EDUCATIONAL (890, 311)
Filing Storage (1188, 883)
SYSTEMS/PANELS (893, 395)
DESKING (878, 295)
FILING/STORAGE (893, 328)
....................
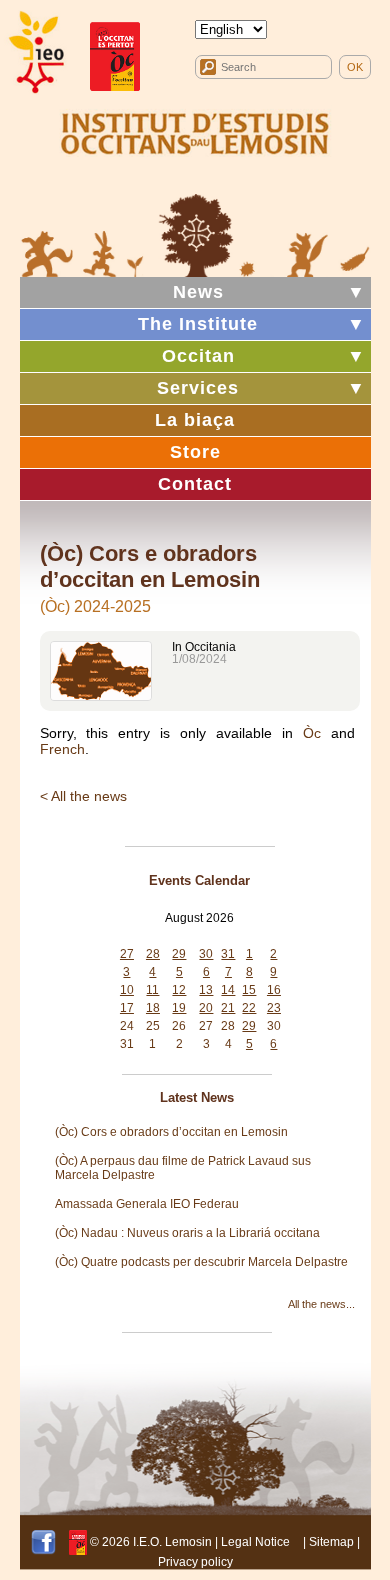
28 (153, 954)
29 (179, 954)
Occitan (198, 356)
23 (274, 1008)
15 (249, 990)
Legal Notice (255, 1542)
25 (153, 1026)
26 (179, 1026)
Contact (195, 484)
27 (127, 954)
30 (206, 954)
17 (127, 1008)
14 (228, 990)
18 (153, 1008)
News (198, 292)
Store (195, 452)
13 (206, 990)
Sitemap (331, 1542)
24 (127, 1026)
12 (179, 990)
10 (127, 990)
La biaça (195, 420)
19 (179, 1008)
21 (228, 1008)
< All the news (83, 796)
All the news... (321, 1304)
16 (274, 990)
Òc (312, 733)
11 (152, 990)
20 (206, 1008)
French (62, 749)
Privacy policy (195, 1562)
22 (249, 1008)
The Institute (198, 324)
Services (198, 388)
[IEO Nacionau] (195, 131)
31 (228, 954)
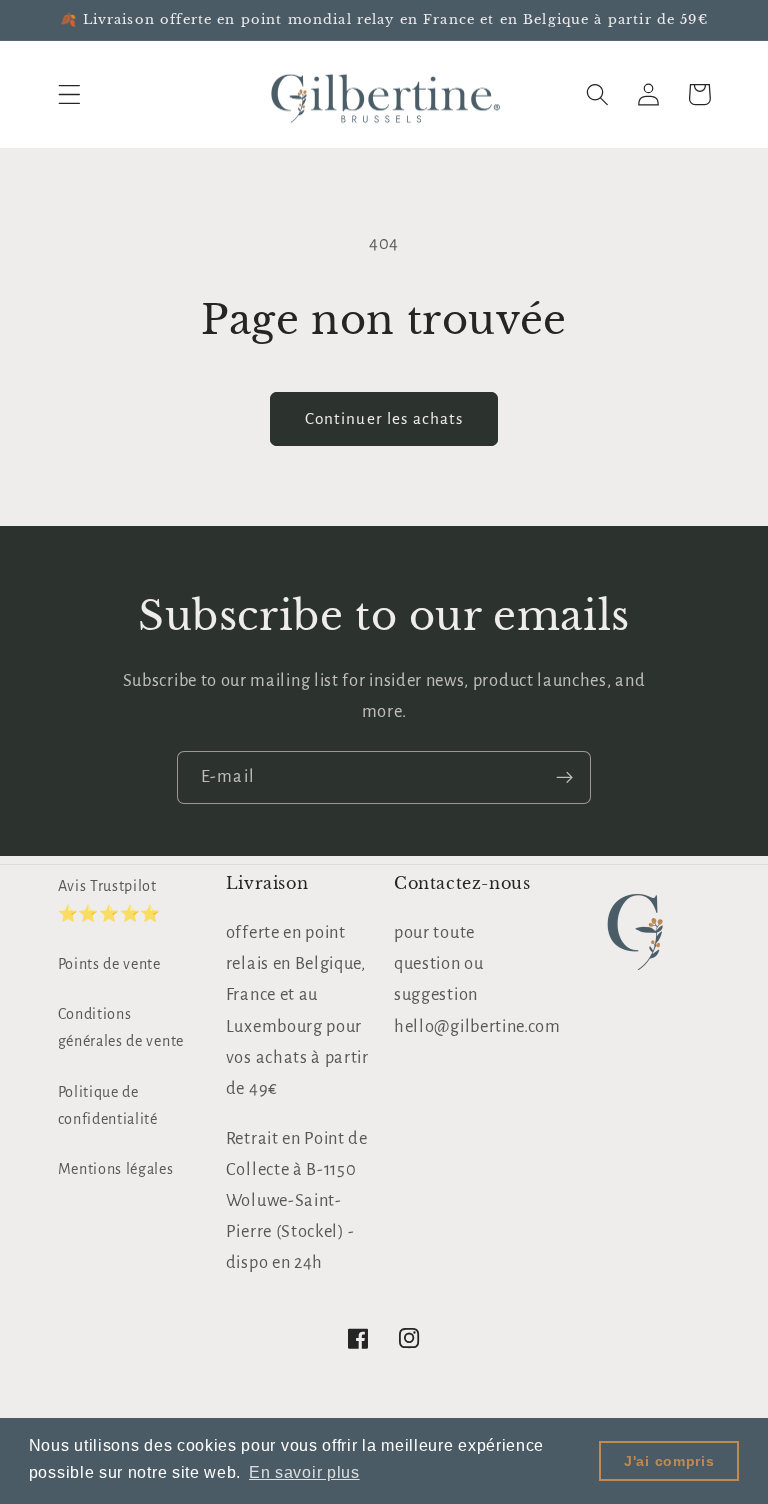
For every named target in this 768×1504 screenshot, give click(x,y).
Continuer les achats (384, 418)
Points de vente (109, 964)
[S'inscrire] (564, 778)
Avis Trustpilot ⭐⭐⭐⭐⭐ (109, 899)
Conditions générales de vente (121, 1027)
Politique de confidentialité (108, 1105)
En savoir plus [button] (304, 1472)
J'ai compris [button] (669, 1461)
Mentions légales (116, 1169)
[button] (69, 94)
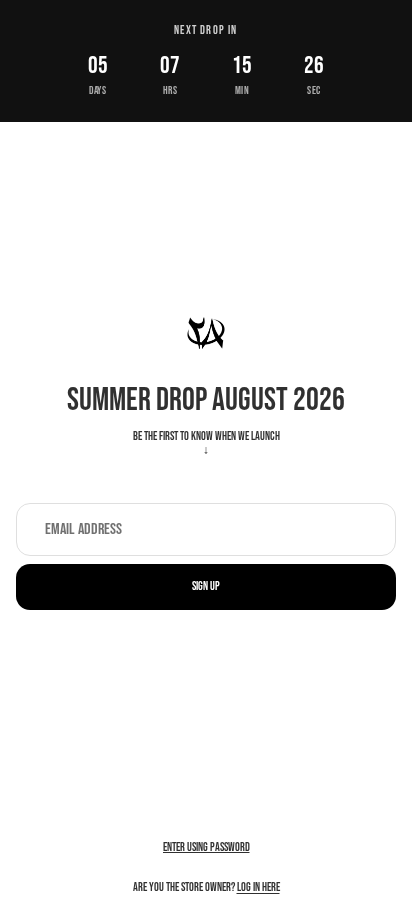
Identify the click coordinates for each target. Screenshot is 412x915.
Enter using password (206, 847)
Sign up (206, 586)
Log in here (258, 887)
....................
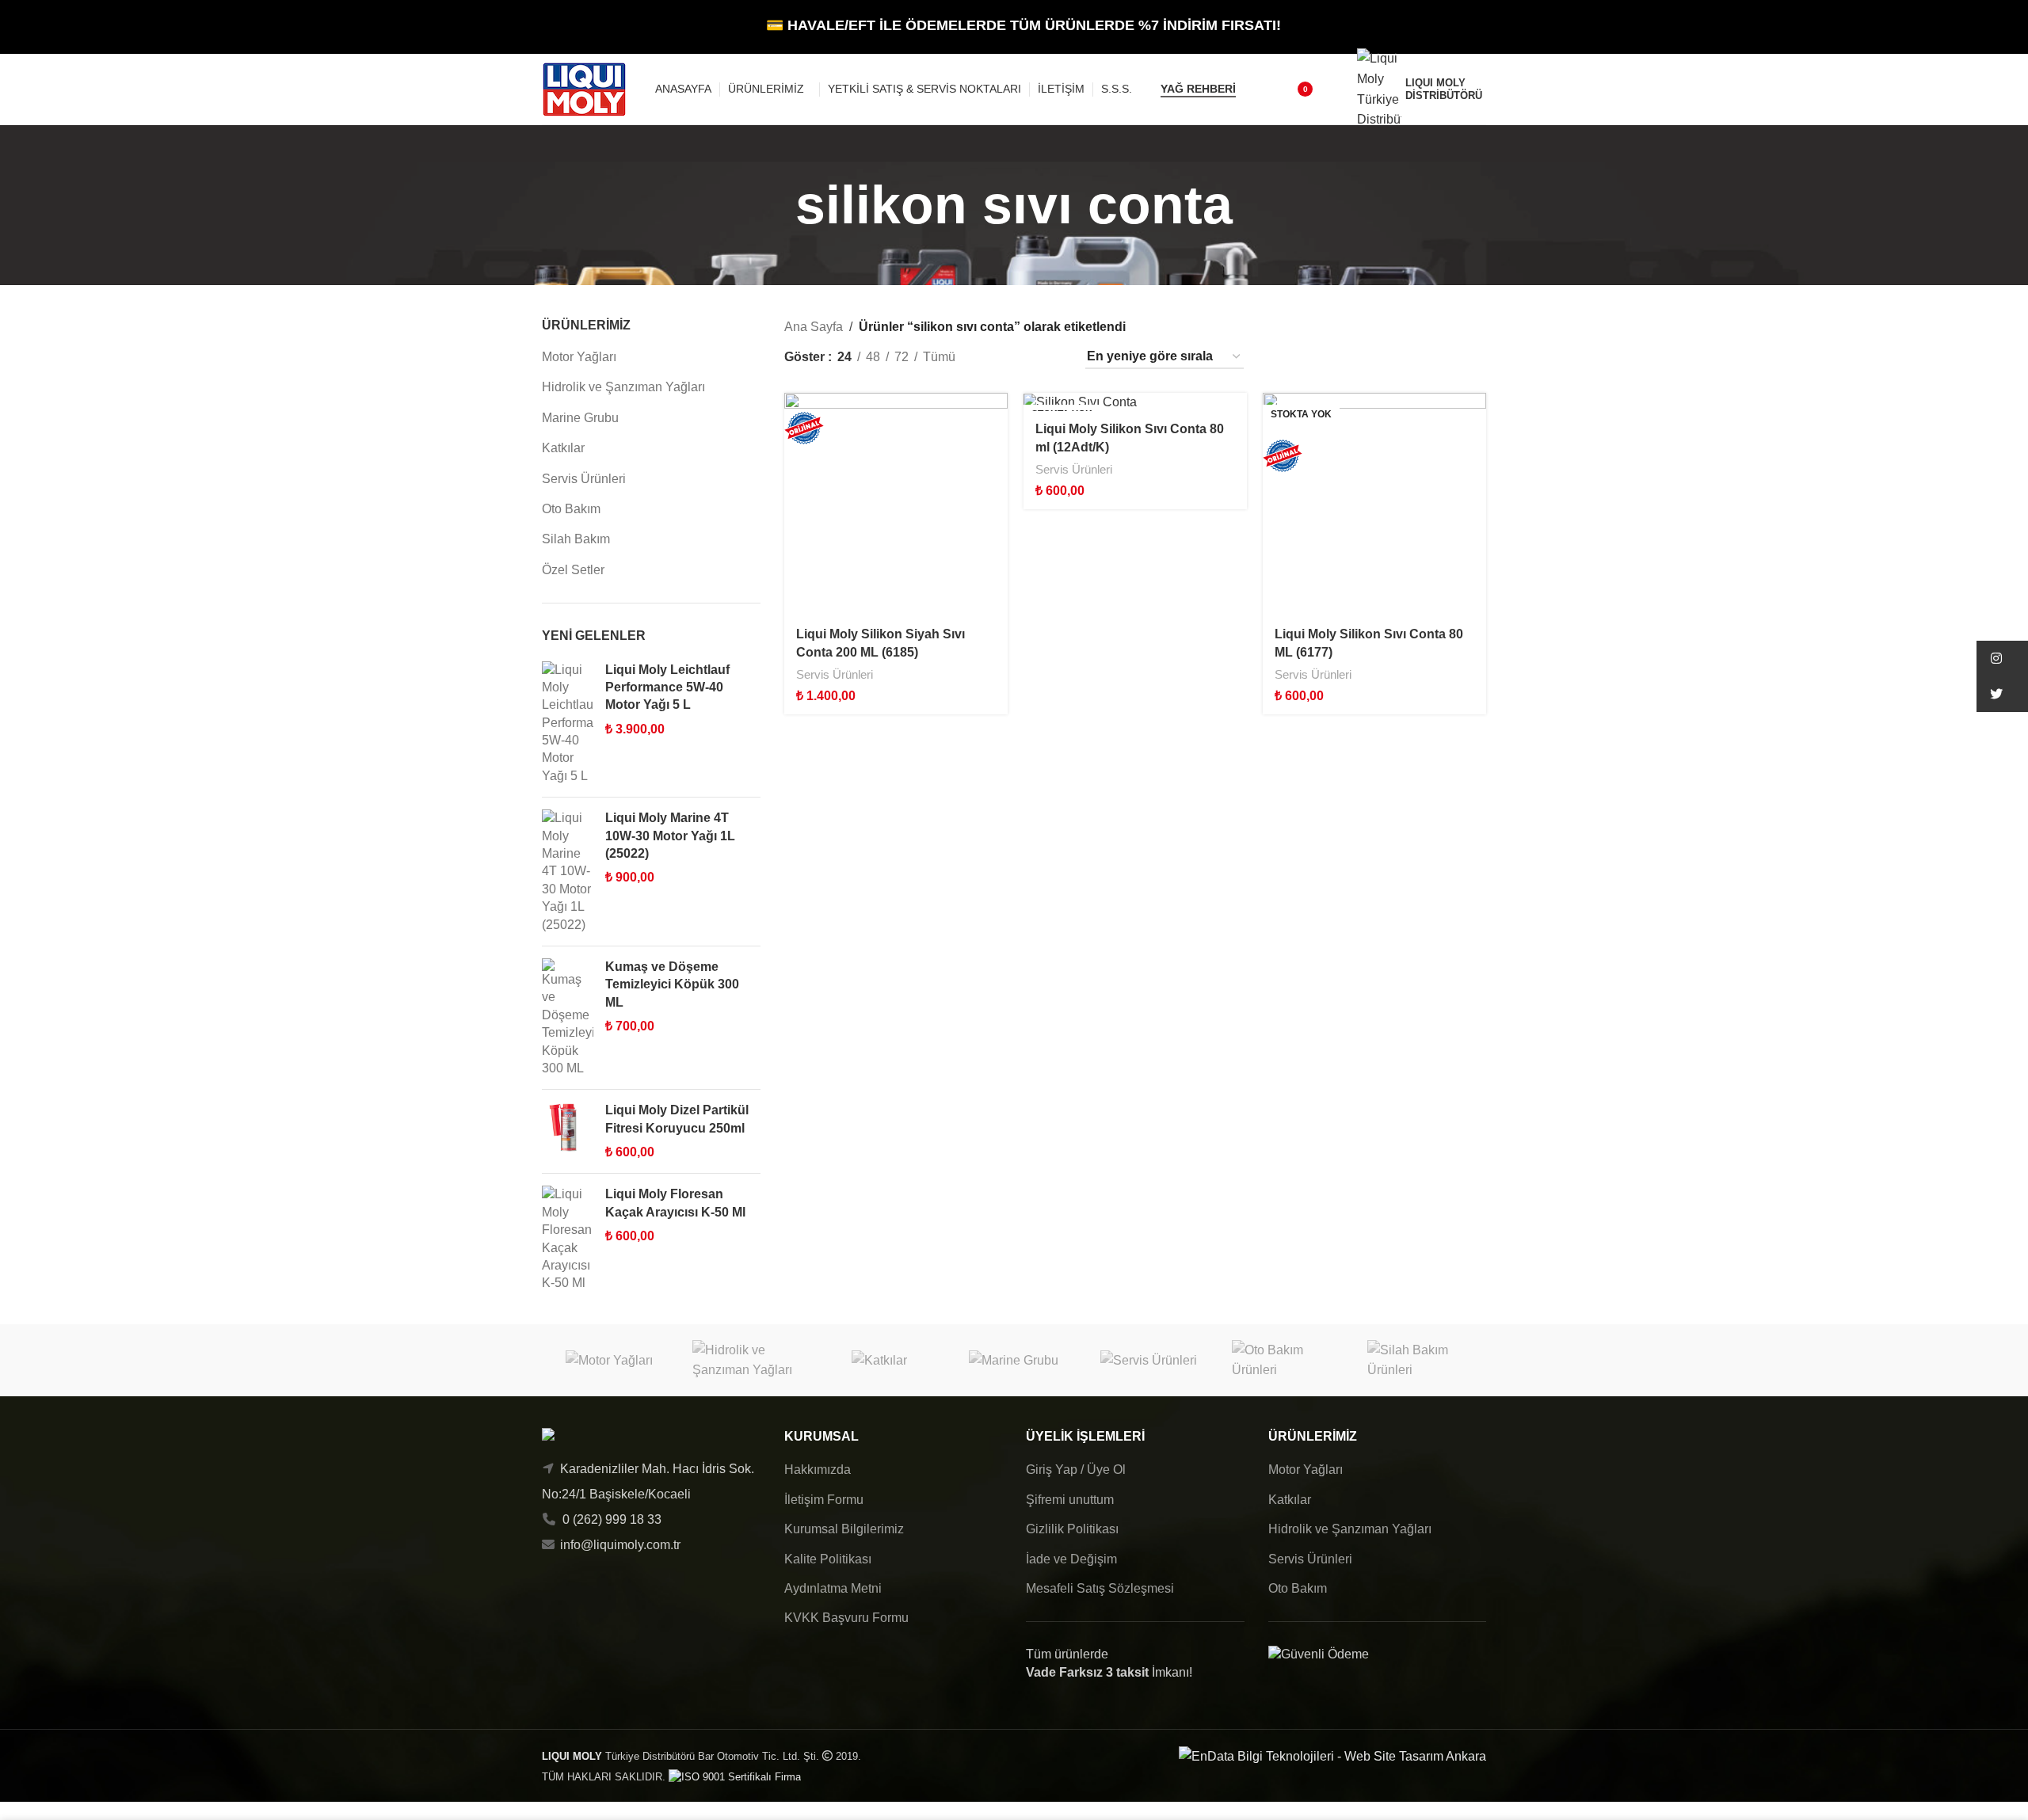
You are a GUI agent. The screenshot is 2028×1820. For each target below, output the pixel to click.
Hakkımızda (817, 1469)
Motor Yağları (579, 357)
....................
→ Task objective
When you reach the line with "30 (206, 954)" in the records above, start writing out each line exactly, and stop after the line with "En savoir plus [button] (304, 1472)". Pictures stay out.

→ Written answer
30 (206, 954)
17 (127, 1008)
14 (228, 990)
18 (153, 1008)
News (198, 292)
Store (195, 452)
13 (206, 990)
Sitemap (331, 1542)
24 (127, 1026)
12 (179, 990)
10 (127, 990)
La biaça (195, 420)
19 (179, 1008)
21 (228, 1008)
< All the news (83, 796)
All the news... (321, 1304)
16 (274, 990)
Òc (312, 733)
11 (152, 990)
20 (206, 1008)
French (62, 749)
Privacy policy (195, 1562)
22 (249, 1008)
The Institute (198, 324)
Services (198, 388)
[IEO Nacionau] (195, 131)
31 (228, 954)
For every named target in this 768×1504 screenshot, give click(x,y).
Continuer les achats (384, 418)
Points de vente (109, 964)
[S'inscrire] (564, 778)
Avis Trustpilot ⭐⭐⭐⭐⭐ (109, 899)
Conditions générales de vente (121, 1027)
Politique de confidentialité (108, 1105)
En savoir plus [button] (304, 1472)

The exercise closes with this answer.